Chivers has a long list of conflict zones under his belt – Syria, Libya, Afghanistan, Iraq, Russia, Georgia, Chechnya and elsewhere – and reports on the intersection of war, arms and human rights. After almost a decade and a half of filing from battlefields, Chivers has made the decision to forgo the frontlines in order to focus on longer-form investigative pieces on the war beat from home in the United States.
OpenCanada spoke with Chivers ahead of his visit about how his investigations come together, the heartbreak of covering conflict and why he is optimistic about the future of war reporting.
What are the characteristics that make a successful war correspondent? You served in the U.S. Marine Corps first and then went into journalism – I gather this is not the usual path for journalists who report from conflict zones.
It’s an unusual path for sure. But there’s no ideal type of war correspondent. A lot of the correspondence that I find most exciting is written by people much different than me, who can get a type of access that I could never get. A lot of it covers women, and in these highly patriarchal societies I can’t cover women very well. So a lot of the coverage I find most refreshing coming from war zones is by women, about women and families and life, and I marvel at it because I know I couldn’t do it. Or I could do it, but not nearly so well, and make it look so effortless and smart.
So I wouldn’t think there is a classic war correspondent or classic set of skills, I would say one essential skill hopefully predicts good math on the longevity, and that’s just judgment – judgment being applied to risk assessment. Other than that, there’s a whole set of skills that make a good journalist; add in an outsized dose of judgment and you’ve got someone who can be an able war correspondent no matter background, no matter age, no matter gender, no matter anything.
And, one assumes, along with good judgment comes a knack for storytelling.
That’s right, but before you tell your story you have to find your story. There are certain types of stories that certain types of people find and others don’t. So you need a diversity of people out there looking for the stories, to have the mosaic make sense, because all any of us do is put chips up on the mosaic.

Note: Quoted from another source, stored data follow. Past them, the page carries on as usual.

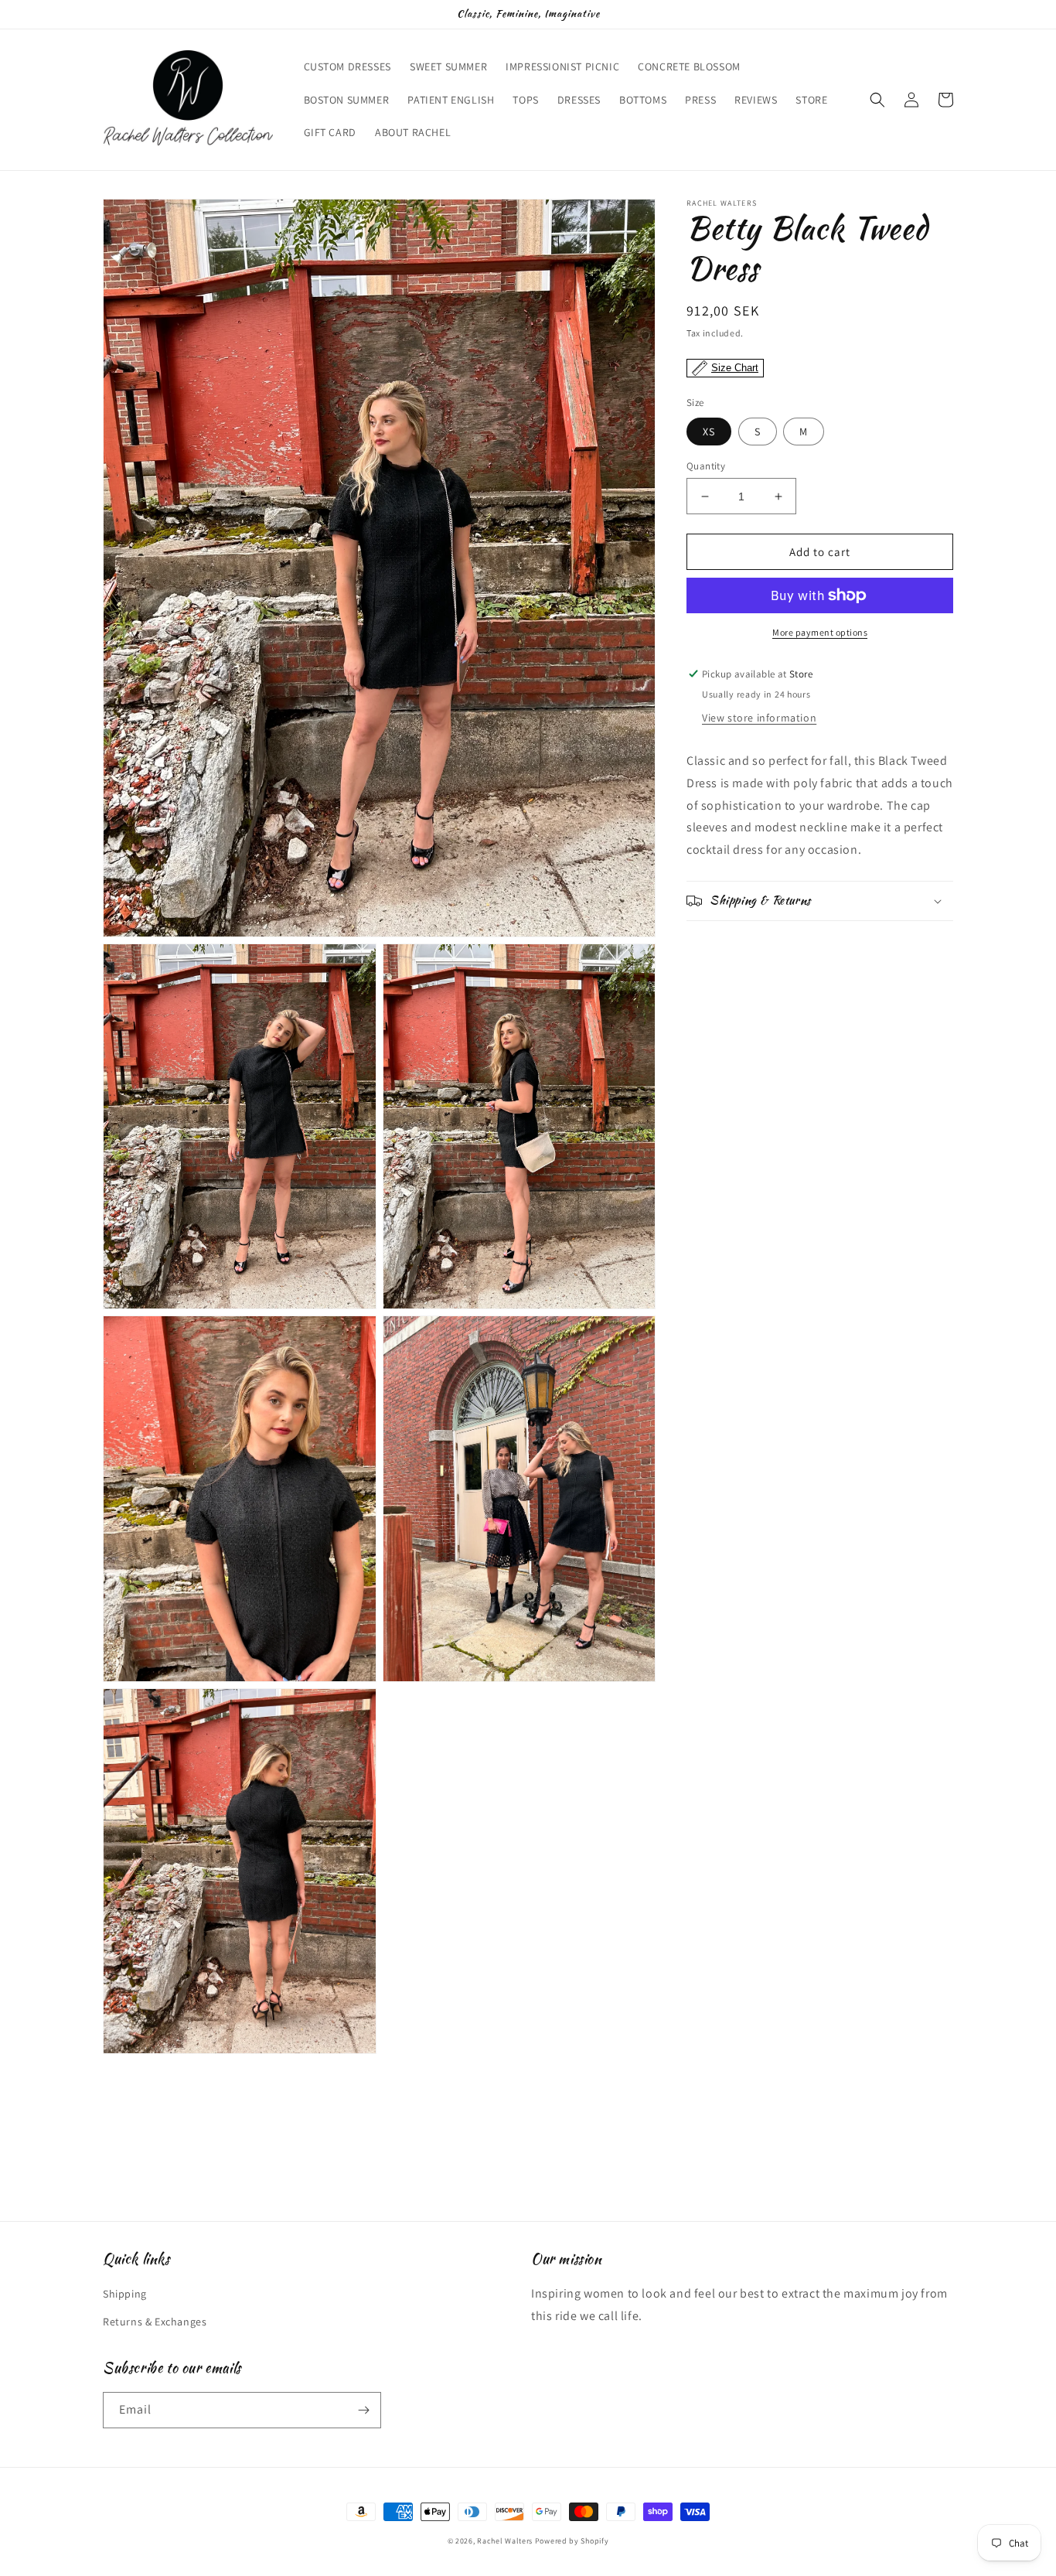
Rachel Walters (505, 2541)
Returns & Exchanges (154, 2322)
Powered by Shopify (572, 2541)
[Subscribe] (363, 2410)
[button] (877, 100)
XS (709, 431)
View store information (759, 718)
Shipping (125, 2294)
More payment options (819, 632)
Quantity (705, 466)
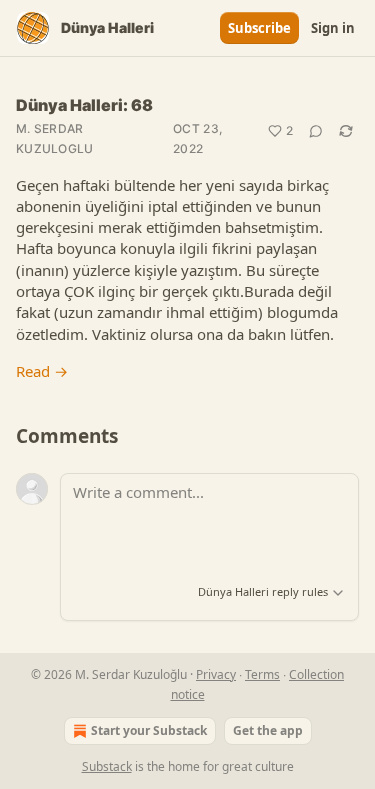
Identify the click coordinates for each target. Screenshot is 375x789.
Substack (107, 766)
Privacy (216, 674)
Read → (42, 371)
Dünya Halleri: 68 (84, 105)
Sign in (333, 28)
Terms (262, 674)
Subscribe (259, 28)
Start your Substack (149, 730)
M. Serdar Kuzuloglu (55, 138)
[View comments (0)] (316, 131)
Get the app (268, 730)
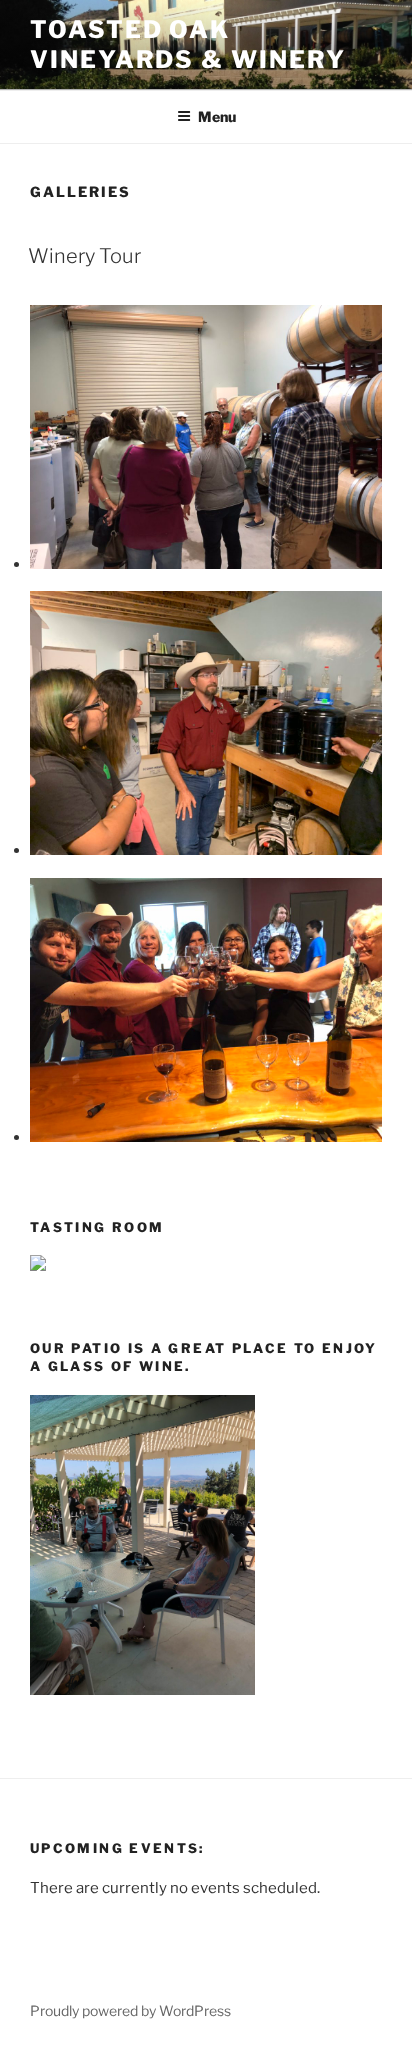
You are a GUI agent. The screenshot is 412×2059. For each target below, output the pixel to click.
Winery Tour (84, 256)
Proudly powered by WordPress (130, 2010)
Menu (217, 116)
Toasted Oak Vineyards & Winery (188, 44)
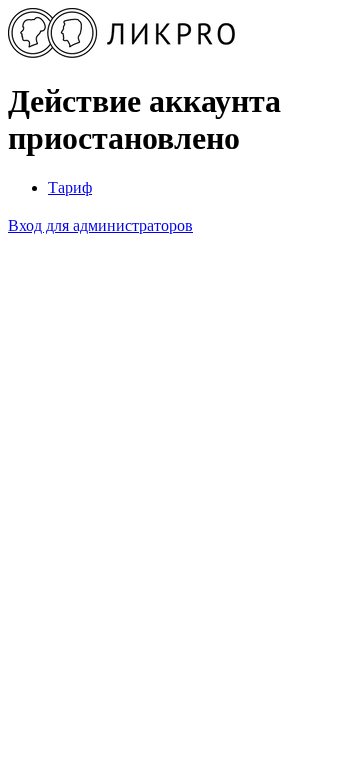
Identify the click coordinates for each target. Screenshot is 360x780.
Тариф (70, 187)
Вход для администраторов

None of our bodies of work are complete. They can’t be, because we all have biases and limits that restrict what we can actually do. So you need a breadth of reporters doing a breadth of things to have a reasonably comprehensive picture of what’s going on in a place.
As conflicts get more dangerous – thinking of the war against ISIS in particular – are you worried that stories that are crucial to the record will be left out? What does this mean for the future of war reporting – already in places like Syria we’ve seen a lot of young freelancers striking out on their own without the benefits and protection that come with major news outlets.
Well ISIS is an extreme example, but throughout this [century] there have been places that were no-go zones for reporters of most any stripe or affiliation. And those places have obviously grown and expanded, but they’re not exactly new. I haven’t done the full analysis, I’ve been curious about how much more dangerous things are now than they used to be, or how new this phenomenon is. Some forms of reporting are kind of like base-jumping, there’s no question about that, but if you go back and read some of the accounts of reporters who were working in Vietnam, I think you’ll see similar things [on a smaller scale].
And of course I’m worried. The barrier for entry to go into Syria from Turkey in say 2012 was basically the price of an airline ticket and a few days’ expenses for hotels, and that’s a scary bar. The industry encourages journalists to multi-task and to have competencies across several [lanes], to be able to do audio, photography, words, multimedia, and file now. I think that’s encouraged a lot of people to take on jobs or give themselves assignments where the risks were disproportionate, and that’s why we’ve had so many deaths.
How do you go about piecing together an investigation like the one about ISIS attempting to procure red mercury?
I had heard about red mercury scams for something like forever. One thing that happens in my job that’s not highly visible to people but sort of a regular feature of my life is that people come to me with arms information all the time, all sorts of people from all sorts of walks of life. Sometimes they want an identification, sometimes they want a quick technical assessment, sometimes they want a quote – I’m almost inundated with this stuff.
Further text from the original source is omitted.